I was halfway through a master’s in Computer Science when my vision changed. I was working as a data scientist during my summer off from school, and I had friends who said things like “I’m at a local maximum” in normal conversation. Wherever I looked, suboptimality began standing out as though highlighted in the angry red of a programming error.
There was the athletic-looking youth whose slow amble blocked the walking path so no one else could pass—suboptimal. There was the friend I ran errands with who planned stops in an inefficient order, so the driving took three Nicki Minaj songs longer than it needed to—suboptimal. And there was me.

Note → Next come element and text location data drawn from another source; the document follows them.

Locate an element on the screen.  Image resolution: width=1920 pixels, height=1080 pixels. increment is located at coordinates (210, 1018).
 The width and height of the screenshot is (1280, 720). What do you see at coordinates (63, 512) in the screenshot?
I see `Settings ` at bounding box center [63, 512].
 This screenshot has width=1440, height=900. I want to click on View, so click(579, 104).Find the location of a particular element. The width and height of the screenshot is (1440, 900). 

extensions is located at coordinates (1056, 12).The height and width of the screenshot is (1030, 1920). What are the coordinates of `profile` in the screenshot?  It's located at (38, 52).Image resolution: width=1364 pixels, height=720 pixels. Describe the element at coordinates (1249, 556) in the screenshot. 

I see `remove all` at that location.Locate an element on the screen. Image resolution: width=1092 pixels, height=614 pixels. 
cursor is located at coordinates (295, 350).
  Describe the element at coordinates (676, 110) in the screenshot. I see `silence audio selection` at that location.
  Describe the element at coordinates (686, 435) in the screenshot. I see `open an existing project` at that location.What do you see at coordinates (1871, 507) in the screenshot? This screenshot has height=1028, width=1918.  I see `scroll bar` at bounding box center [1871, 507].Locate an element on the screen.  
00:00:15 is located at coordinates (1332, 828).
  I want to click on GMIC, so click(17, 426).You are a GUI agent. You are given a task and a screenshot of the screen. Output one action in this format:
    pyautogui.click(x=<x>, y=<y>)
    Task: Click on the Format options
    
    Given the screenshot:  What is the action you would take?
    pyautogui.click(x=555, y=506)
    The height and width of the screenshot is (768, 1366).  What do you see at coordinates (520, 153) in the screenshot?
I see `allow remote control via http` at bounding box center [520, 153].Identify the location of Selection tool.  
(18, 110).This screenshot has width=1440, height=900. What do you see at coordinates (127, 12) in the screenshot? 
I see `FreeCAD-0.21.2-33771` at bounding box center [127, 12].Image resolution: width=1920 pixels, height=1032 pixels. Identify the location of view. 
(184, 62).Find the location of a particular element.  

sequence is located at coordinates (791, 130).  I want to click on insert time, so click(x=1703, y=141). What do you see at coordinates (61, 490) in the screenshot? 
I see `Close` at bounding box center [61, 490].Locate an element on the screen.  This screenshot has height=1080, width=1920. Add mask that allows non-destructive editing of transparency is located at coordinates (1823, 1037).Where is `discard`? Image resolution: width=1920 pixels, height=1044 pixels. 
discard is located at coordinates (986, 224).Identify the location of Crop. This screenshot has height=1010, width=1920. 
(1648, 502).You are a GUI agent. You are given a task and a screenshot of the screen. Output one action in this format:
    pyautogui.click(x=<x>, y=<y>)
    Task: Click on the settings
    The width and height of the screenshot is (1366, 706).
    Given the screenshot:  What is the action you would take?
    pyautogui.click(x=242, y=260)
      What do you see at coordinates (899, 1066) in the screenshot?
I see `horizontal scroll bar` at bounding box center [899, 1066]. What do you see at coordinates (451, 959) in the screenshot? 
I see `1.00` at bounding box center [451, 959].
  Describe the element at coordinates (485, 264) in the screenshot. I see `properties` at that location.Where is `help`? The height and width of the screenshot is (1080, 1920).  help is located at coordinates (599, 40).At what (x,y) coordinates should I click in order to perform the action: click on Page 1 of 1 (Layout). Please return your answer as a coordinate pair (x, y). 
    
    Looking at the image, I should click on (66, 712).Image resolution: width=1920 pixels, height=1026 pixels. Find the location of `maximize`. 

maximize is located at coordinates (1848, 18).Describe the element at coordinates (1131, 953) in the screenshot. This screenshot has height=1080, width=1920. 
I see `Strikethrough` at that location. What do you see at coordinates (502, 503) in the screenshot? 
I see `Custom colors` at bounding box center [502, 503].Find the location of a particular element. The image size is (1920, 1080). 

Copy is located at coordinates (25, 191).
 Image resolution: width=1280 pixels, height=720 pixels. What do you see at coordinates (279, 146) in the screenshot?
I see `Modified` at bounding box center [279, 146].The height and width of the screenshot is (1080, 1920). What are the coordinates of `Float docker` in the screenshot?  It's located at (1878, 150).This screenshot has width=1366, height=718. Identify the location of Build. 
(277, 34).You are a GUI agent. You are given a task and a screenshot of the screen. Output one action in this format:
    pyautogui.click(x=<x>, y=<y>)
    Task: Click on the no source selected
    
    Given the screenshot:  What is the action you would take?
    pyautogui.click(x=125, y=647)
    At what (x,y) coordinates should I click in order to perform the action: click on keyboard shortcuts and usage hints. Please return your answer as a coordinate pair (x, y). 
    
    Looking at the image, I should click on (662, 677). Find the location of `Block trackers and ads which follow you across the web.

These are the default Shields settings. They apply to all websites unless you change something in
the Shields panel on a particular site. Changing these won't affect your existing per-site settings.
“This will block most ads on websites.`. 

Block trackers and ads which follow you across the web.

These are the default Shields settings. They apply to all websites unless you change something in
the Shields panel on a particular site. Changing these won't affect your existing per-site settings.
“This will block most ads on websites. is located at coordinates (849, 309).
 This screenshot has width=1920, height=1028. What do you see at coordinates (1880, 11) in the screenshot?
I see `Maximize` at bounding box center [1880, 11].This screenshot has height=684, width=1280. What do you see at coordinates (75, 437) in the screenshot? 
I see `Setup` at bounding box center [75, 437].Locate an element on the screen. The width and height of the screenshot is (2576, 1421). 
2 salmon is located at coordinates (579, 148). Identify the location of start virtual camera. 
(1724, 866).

I could rarely go an hour without at some point becoming forgetful, distracted, tired, or slow—embarrassingly suboptimal.
One of the first things I’d learned about optimization was that something is optimal if it is equal or preferable to any alternative. To optimize an experience, then, is to shepherd it toward the preferable.
Decision-making is generally hard because you don’t know what each choice will result in. You do have a lifetime of data on how your actions have historically played out, though, and with that you can guess at which option will have the most preferable outcome. This is the basic idea behind reinforcement learning, which underpins the AI that can learn to play video games and Go; other problems in the field sport names like The Restless Multi-Armed Bandit. When a computer agent makes a choice that yields a favorable outcome in reinforcement learning, the memory that the choice was “good” goes on to affect future decision-making, reinforcing the behavior. If a day of being alive is also a series of decisions, could an algorithm successfully optimize my life, too?
The question sounded simple, but I couldn’t stop wondering about it. Finally, I decided: I would try to formally optimize my daily life. On one Saturday, I would make decisions using an algorithm I had sketched out for choosing optimal actions. My algorithm was a rough translation of Q-Learning—one of the simpler reinforcement learning algorithms—into steps a human could follow.
Here’s how it worked: When I had a decision to make, I’d first convert it into a set of actions to choose between. I would then decide which one to choose with the help of a random number generator on my phone. The RNG would produce a number between one and 100. If that number was six or higher, I’d go with the option that had historically led to the most preferable results. An actual reinforcement learning algorithm helps score how preferable a given option is based on the computer agent’s past observations. I would crudely approximate this by reflecting on the outcomes of similar decisions I’d made in the past.
If the random number I got was five or lower, however, I would “explore” and take a random option instead. This option would be chosen by generating a second random number. For example, to pick a random option out of a set of five possibilities, I’d split the numbers 1 to 100 into five buckets. The bucket for the first option would have the numbers 1 through 20, the bucket for the second option would have the numbers 21 through 40, and so on. The option I picked would be the one whose bucket contained the new random number I rolled.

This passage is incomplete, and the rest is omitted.